Ter alguém a gerir as redes sociais da tua empresa pode ser caro. Mas não ter será certamente mais caro.
- Guilherme Jasmins
- há 13 horas
- 2 min de leitura

A maioria compara propostas de gestão de redes sociais só pela mensalidade final, o que é como comparar duas casas sem perguntar a área ou o estado da canalização. O número isolado não diz quase nada sobre o que está incluído, e é aí que a maioria das comparações falha antes de sequer começar.
Duas propostas com o mesmo valor podem cobrir coisas completamente diferentes: uma inclui estratégia, produção e publicação; outra cobre só a publicação de conteúdo que o próprio cliente já teve de produzir sozinho. Quem compara só pelo número acaba, com frequência, a escolher a proposta mais barata e a pagar depois pela diferença — em tempo perdido, em resultado que não aparece, em ter de recomeçar meses depois com outra pessoa.
Há uma segunda via: perguntar não quanto custa, mas o que está incluído.
O que efetivamente muda o preço
Estratégia e planeamento antes da execução técnica é trabalho que raramente aparece visível no resultado final, mas consome tempo qualificado.
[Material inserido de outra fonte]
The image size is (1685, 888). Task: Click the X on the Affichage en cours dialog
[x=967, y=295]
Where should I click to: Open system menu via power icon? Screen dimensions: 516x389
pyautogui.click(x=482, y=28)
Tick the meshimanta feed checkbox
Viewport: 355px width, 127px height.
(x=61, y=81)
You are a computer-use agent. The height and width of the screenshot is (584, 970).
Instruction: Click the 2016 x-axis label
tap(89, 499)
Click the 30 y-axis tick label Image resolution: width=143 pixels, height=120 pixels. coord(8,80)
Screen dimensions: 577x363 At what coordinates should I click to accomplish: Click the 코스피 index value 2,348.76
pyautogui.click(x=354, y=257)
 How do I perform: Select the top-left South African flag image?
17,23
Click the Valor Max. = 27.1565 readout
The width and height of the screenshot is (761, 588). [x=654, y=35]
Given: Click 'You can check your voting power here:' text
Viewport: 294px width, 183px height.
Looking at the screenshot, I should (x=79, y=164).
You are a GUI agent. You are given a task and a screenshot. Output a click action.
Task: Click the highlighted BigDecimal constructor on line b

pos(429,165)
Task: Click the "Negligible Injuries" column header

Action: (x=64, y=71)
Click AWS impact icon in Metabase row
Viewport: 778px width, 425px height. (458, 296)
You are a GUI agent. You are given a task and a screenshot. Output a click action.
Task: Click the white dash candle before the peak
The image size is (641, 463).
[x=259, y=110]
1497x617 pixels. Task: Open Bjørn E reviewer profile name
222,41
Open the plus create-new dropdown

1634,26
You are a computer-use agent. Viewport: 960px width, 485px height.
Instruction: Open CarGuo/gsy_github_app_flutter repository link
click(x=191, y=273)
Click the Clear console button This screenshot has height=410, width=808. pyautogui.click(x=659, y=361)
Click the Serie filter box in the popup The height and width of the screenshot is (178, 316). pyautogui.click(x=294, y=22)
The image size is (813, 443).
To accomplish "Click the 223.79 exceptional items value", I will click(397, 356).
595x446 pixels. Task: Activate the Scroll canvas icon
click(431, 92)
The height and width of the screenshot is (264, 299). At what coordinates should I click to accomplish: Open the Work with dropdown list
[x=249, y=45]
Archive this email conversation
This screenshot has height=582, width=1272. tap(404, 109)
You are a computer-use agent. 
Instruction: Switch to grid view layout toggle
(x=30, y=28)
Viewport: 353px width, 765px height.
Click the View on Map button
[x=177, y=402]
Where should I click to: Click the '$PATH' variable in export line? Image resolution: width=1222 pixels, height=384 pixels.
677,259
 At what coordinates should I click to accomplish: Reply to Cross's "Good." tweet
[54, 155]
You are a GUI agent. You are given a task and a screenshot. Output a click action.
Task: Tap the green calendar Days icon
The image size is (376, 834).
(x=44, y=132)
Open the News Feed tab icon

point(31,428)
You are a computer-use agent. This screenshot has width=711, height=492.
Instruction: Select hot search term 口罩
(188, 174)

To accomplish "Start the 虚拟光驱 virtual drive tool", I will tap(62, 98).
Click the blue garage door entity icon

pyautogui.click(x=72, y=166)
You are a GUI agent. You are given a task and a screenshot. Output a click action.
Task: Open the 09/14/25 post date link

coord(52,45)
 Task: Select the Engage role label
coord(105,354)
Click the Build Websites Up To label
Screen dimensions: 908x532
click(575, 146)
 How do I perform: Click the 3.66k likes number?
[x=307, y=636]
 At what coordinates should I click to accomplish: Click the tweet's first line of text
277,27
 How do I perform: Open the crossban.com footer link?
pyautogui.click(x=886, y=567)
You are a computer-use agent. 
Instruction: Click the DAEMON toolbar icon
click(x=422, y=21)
Produção de conteúdo — fotografia, vídeo, design — tem custos próprios. E gestão de tráfego pago, quando incluída, é um serviço técnico distinto, com responsabilidade sobre orçamento de terceiros. Um freelancer isolado custa menos porque assume tudo sozinho, o que limita o volume que consegue sustentar; um estúdio com equipa custa mais porque distribui essas funções por especialistas.
O custo que não aparece em nenhuma fatura
Há um custo que ninguém discrimina: o de uma marca invisível a quem já estava a decidir escolhê-la. Cada mês sem comunicação consistente é um mês de contactos que não chegam a acontecer, de recomendações que não se confirmam online, de oportunidades que vão parar a quem apareceu primeiro.
A escolha é entre pagar pelo serviço ou pagar pela ausência dele
Contratar pelo preço mais baixo, sem perguntar o que está incluído, e arriscar pagar duas vezes — pelo serviço, e depois pelo tempo perdido a recomeçar. Ou perguntar o que cada proposta cobre, e perceber que não ter gestão de redes sociais também tem preço, só que esse nunca vem discriminado em lado nenhum.